:: Data for this task ::

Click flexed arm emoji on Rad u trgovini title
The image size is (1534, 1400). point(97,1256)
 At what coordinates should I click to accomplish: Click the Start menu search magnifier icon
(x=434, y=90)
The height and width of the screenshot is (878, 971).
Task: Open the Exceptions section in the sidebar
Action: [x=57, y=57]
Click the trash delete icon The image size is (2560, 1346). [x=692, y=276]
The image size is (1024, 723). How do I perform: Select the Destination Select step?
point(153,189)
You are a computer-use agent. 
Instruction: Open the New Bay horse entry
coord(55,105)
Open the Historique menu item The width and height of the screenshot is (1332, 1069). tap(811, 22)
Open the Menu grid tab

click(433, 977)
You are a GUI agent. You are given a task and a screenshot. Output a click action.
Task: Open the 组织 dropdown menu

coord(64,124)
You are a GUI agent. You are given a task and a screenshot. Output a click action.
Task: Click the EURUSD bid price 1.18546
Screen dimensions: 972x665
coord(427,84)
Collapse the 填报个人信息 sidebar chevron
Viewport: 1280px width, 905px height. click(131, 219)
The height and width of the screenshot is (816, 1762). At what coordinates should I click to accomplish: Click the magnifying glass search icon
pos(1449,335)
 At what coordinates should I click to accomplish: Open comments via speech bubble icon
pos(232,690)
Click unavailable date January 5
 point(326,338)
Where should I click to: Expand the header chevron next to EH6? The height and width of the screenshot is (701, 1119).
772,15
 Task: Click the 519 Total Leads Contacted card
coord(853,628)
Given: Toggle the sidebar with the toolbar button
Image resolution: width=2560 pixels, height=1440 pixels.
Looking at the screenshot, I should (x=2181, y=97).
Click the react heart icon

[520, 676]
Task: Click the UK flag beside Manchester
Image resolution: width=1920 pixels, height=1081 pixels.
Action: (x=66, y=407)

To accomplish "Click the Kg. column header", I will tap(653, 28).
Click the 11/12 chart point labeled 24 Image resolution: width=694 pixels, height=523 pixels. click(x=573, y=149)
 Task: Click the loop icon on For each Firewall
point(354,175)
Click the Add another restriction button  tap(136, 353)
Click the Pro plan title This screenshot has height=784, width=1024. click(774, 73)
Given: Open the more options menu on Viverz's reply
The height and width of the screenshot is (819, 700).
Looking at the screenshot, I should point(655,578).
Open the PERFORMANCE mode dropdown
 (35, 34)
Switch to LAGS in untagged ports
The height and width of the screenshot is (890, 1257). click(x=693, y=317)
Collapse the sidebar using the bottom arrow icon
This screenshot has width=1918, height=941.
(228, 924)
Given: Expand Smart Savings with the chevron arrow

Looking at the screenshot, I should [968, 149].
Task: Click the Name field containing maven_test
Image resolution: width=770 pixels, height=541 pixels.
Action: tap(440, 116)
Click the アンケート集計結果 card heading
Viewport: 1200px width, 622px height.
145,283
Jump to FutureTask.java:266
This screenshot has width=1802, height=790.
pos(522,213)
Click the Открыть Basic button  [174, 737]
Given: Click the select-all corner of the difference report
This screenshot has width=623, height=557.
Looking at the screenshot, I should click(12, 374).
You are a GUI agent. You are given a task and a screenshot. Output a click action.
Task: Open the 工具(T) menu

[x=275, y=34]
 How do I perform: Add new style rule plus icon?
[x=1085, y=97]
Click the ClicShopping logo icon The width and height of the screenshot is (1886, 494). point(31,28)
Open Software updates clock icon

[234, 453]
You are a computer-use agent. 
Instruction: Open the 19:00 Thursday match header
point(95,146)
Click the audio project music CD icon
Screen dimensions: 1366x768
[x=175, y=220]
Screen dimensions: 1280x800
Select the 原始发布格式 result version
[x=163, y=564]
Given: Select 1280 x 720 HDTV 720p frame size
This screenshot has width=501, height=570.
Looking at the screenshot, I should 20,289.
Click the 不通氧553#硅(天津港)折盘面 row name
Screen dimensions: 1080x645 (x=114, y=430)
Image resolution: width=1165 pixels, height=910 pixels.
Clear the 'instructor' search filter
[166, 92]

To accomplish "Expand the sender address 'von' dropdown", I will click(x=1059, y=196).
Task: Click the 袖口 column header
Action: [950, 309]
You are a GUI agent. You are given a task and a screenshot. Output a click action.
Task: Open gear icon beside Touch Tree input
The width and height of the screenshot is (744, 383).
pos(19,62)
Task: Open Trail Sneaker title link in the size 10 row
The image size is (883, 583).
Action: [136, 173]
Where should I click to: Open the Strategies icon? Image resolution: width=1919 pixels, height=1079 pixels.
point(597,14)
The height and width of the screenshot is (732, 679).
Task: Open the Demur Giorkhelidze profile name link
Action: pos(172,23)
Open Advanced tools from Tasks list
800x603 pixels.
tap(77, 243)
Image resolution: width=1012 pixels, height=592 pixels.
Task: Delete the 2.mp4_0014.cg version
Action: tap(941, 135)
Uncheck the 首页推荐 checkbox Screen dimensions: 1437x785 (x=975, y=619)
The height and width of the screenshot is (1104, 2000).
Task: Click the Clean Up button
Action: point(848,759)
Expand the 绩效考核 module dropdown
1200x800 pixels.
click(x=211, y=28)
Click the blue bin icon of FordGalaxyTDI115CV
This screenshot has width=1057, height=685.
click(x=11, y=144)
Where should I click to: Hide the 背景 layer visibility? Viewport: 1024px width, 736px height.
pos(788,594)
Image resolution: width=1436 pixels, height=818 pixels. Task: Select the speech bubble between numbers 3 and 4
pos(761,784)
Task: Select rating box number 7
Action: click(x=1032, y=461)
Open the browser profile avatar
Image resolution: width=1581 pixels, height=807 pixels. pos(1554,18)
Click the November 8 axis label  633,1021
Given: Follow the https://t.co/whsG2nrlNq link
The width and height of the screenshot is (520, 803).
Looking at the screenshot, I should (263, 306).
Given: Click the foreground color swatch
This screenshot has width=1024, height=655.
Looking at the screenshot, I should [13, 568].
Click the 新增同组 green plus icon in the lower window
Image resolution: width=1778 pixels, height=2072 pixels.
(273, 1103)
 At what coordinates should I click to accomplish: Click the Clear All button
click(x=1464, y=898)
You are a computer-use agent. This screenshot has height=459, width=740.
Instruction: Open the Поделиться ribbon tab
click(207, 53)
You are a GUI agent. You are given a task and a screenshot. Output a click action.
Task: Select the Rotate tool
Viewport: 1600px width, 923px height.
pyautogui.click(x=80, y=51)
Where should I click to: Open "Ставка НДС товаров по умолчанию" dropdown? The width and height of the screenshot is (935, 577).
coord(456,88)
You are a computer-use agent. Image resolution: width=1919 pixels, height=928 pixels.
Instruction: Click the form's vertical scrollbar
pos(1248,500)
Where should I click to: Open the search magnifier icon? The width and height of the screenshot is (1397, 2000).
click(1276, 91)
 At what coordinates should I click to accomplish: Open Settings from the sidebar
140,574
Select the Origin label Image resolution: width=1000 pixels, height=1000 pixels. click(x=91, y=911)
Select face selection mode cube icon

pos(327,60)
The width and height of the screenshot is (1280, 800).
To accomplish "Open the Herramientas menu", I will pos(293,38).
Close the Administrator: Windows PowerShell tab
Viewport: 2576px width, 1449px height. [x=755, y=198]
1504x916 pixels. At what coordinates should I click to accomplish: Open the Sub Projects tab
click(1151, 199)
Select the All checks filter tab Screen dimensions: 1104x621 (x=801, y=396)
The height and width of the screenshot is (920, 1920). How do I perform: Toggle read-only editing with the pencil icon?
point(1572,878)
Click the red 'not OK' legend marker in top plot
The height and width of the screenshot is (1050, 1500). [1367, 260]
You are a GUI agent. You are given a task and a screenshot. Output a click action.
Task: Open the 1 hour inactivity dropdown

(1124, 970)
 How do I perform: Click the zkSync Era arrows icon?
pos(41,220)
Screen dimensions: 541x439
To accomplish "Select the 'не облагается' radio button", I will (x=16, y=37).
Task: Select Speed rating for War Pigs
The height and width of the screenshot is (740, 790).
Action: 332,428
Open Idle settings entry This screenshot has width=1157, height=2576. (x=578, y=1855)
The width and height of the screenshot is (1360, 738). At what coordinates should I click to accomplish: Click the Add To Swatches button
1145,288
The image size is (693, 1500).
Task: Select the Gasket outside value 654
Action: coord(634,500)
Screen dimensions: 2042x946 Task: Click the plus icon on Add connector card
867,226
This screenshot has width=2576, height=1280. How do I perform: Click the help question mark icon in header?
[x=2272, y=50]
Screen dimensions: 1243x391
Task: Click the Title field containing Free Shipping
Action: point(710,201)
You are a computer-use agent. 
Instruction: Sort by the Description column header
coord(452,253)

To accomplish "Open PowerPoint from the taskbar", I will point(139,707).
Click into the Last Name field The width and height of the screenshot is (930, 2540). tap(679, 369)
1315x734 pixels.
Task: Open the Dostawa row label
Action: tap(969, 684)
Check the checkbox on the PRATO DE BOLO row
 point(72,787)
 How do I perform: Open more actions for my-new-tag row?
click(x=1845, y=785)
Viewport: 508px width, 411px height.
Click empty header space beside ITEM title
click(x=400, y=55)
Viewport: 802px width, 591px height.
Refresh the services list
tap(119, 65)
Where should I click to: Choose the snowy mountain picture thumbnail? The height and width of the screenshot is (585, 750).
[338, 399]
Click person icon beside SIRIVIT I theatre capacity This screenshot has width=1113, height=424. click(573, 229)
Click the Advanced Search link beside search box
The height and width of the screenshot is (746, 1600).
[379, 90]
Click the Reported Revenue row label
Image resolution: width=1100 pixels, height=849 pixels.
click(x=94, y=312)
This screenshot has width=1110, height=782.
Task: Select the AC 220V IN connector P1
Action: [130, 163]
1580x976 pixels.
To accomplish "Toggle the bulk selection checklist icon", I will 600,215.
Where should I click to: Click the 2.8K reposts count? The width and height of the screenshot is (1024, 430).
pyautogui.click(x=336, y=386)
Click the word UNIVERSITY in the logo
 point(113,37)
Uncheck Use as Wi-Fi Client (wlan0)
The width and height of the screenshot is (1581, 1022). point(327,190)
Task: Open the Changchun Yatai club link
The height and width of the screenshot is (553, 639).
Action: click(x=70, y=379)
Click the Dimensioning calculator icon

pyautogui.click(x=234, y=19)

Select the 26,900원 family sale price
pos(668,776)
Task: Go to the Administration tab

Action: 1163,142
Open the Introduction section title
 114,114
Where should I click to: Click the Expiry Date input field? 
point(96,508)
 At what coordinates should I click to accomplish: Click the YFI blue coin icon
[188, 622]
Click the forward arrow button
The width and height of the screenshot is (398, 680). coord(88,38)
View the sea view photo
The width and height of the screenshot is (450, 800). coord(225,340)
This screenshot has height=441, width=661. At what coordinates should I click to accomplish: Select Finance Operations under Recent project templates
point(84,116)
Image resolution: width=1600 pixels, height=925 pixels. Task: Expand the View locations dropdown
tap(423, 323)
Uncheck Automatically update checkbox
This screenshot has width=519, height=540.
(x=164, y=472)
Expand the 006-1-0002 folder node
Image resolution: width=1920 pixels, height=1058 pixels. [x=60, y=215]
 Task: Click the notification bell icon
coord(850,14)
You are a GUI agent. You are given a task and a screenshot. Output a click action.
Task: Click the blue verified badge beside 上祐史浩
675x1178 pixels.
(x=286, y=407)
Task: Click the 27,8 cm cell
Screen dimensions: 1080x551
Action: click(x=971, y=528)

:: Stated problem ::
Show every line of the listing that contains the string "mode", treating uppercase and lowercase as different.

:: Solution to the problem ::
Open the PERFORMANCE mode dropdown
Select face selection mode cube icon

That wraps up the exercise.